Michael Kozono requested to merge mk/secondary-side-verification into master

What does this MR do?

A few commits were extracted to !51242 (merged) to make this one more reviewable, so this MR is branched off that one until it's in master.

This MR verifies synced PackageFileRegistry records, which are pending verification or have failed verification, on Geo secondaries, in the background.

"verification_succeeded" on the secondary means that a checksum was calculated and it matches the primary's stored checksum.

Resolves #13981 (closed)

Database migration output

Up:

➜  gitlab git:(mk/secondary-side-verification) ✗ bin/rake geo:db:migrate        
== 20201208025254 AddVerificationFieldsToPackageFileRegistry: migrating =======
-- add_column(:package_file_registry, :verification_state, :integer, {:default=>0, :limit=>2, :null=>false})
   -> 0.0033s
-- add_column(:package_file_registry, :verification_started_at, :datetime_with_timezone)
   -> 0.0007s
== 20201208025254 AddVerificationFieldsToPackageFileRegistry: migrated (0.0041s) 

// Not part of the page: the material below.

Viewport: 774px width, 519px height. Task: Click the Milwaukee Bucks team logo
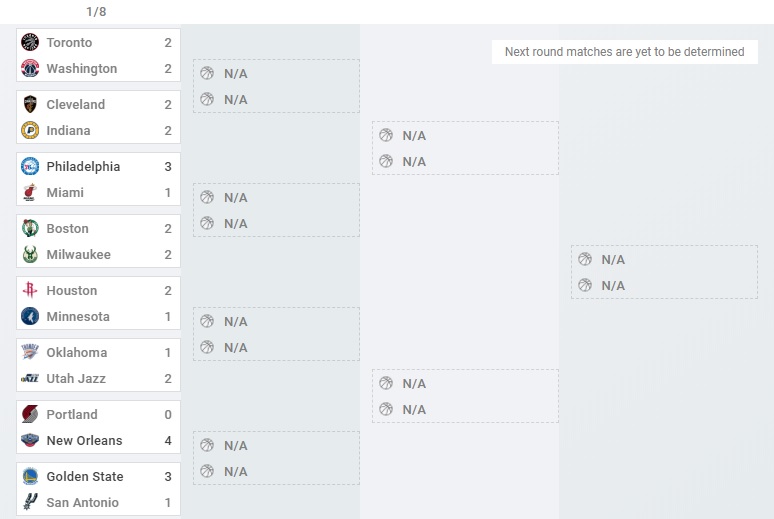click(x=30, y=255)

== 20201208031224 AddVerificationIndexesToPackageFileRegistry: migrating ======
-- transaction_open?()
   -> 0.0000s
-- index_exists?(:package_file_registry, :verified_at, {:where=>"(state = 2 AND verification_state = 0)", :order=>{:verified_at=>"ASC NULLS FIRST"}, :name=>"package_file_registry_pending_verification", :algorithm=>:concurrently})
   -> 0.0024s
-- add_index(:package_file_registry, :verified_at, {:where=>"(state = 2 AND verification_state = 0)", :order=>{:verified_at=>"ASC NULLS FIRST"}, :name=>"package_file_registry_pending_verification", :algorithm=>:concurrently})
   -> 0.0032s
-- transaction_open?()
   -> 0.0000s
-- index_exists?(:package_file_registry, :verification_retry_at, {:where=>"(state = 2 AND verification_state = 3)", :order=>{:verification_retry_at=>"ASC NULLS FIRST"}, :name=>"package_file_registry_failed_verification", :algorithm=>:concurrently})
   -> 0.0020s
-- add_index(:package_file_registry, :verification_retry_at, {:where=>"(state = 2 AND verification_state = 3)", :order=>{:verification_retry_at=>"ASC NULLS FIRST"}, :name=>"package_file_registry_failed_verification", :algorithm=>:concurrently})
   -> 0.0018s
-- transaction_open?()
   -> 0.0000s
-- index_exists?(:package_file_registry, :verification_state, {:where=>"(state = 2 AND (verification_state IN (0, 3)))", :name=>"package_file_registry_needs_verification", :algorithm=>:concurrently})
   -> 0.0024s
-- add_index(:package_file_registry, :verification_state, {:where=>"(state = 2 AND (verification_state IN (0, 3)))", :name=>"package_file_registry_needs_verification", :algorithm=>:concurrently})
   -> 0.0028s
== 20201208031224 AddVerificationIndexesToPackageFileRegistry: migrated (0.0179s) 

Down:

➜  gitlab git:(mk/secondary-side-verification) ✗ bin/rake geo:db:rollback STEP=2                    
== 20201208031224 AddVerificationIndexesToPackageFileRegistry: reverting ======
-- transaction_open?()
   -> 0.0000s
-- indexes(:package_file_registry)
   -> 0.0036s
-- remove_index(:package_file_registry, {:algorithm=>:concurrently, :name=>"package_file_registry_pending_verification"})
   -> 0.0016s
-- transaction_open?()
   -> 0.0000s
-- indexes(:package_file_registry)
   -> 0.0023s
-- remove_index(:package_file_registry, {:algorithm=>:concurrently, :name=>"package_file_registry_failed_verification"})
   -> 0.0007s
-- transaction_open?()
   -> 0.0000s
-- indexes(:package_file_registry)
   -> 0.0017s
-- remove_index(:package_file_registry, {:algorithm=>:concurrently, :name=>"package_file_registry_needs_verification"})
   -> 0.0007s
== 20201208031224 AddVerificationIndexesToPackageFileRegistry: reverted (0.0115s) 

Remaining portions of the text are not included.